Year in Command Line (2022) — Danish Prakash

Year in Command Line (2022)

Background

Sometime last year while browsing Spotify Wrapped, Strava Year in Review and other yearly reports from different applications, I thought about doing something similar with my command line usage. I spend a lot of time on the terminal and was naturally drawn to bringing this idea to fruiton. I started recording my shell history in a MySQL instance as a starting point shortly thereafter. Back then I did not know what kind of insights I’d be able to draw out of the data that I’ll have eventually or whether they’ll be interesting or not. But the idea of taking a step back to realize patterns from such data to see how I’ve “evolved” in a year’s span sounded a little too interesting to simply discard.

Part of the motivation was also my Year in Review 2021 which I thorougly enjoyed writing and I thought I might as well start doing it for other aspects of my life too.

The way I’ve structured this post is to go through some high-level insights first and then digging deeper into some of the most used commands and gain insights out of those. I’ll skip explaining the setup and how I visualized the data for this post and park it aside for another post.

Data

I started capturing my shell history in a MySQL instance in January 2021. Post that, all the commands that I’ve hit on my machine, along with metadata such as the current working directory and timestamp have been dumped into that same database.
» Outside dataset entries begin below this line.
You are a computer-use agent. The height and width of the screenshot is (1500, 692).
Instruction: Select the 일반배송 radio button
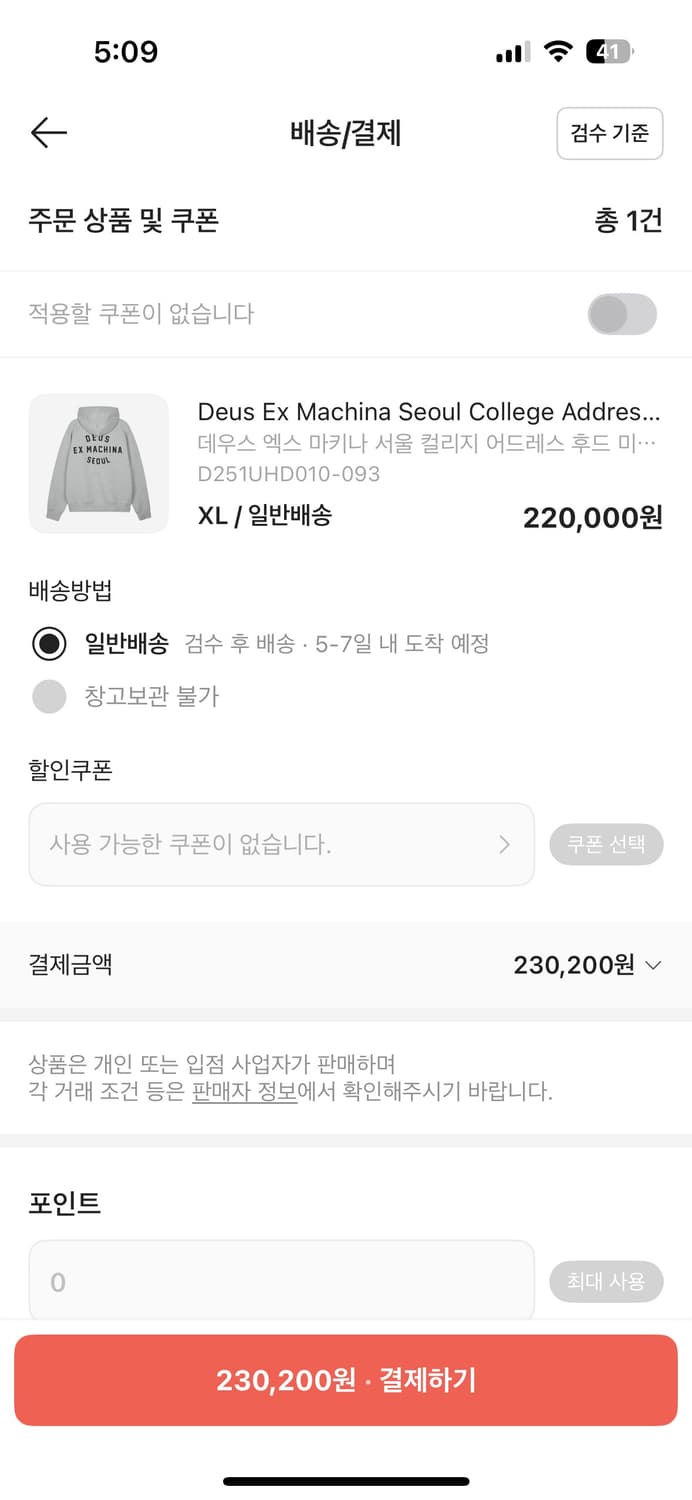click(x=49, y=644)
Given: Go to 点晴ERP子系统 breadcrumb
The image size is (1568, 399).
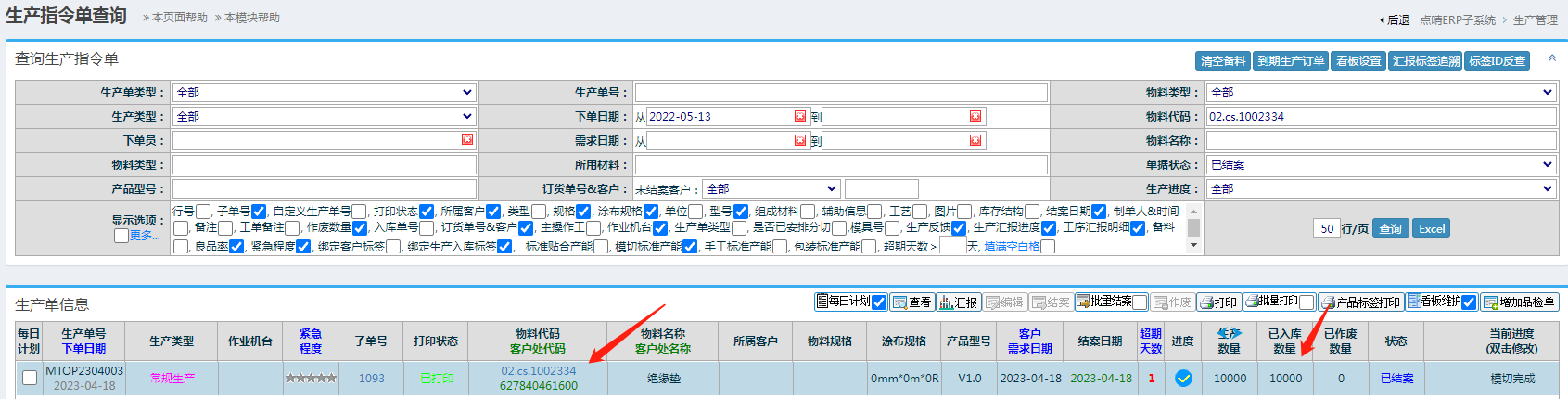Looking at the screenshot, I should pos(1458,19).
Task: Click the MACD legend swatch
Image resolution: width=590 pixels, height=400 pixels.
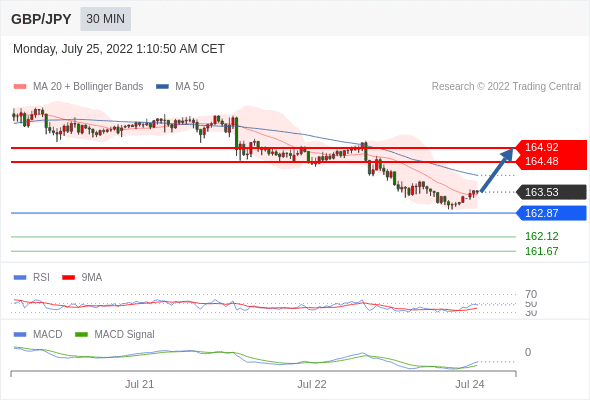Action: 20,335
As of writing this post, in December 2022, I’ve gathered:

  • Total commands: 63,264
  • Distinct commands: 13,477
  • Total commands in 2022: 21,475
  • Total distinct commands in 2022: 5,060

Also, since the database contains data from 2021 and this post is aptly titled 2022, I’ll add a date filter on all the queries to only fetch data for 2022.

Let’s now dig deeper into the data and see what kind of insights we can draw. Again, there is no structured index to this post, I’ve kept it quite loose. We’ll talk first about the usage patterns for the year and then we’ll talk in-depth about the individual commands. Finally, we’ll talk about optimizations.

Usage

Before diving into the actual commands, let’s take a look at the kind of usage pattern that emerges from this dataset to see what kind of command line user am I.

Weekly Usage

The graph below shows my command line usage on a weekly basis for the past 12 months:

That one huge spike in March-April was when I was working on a feature I had to push which involved a fair bit of programming and infrastructure work.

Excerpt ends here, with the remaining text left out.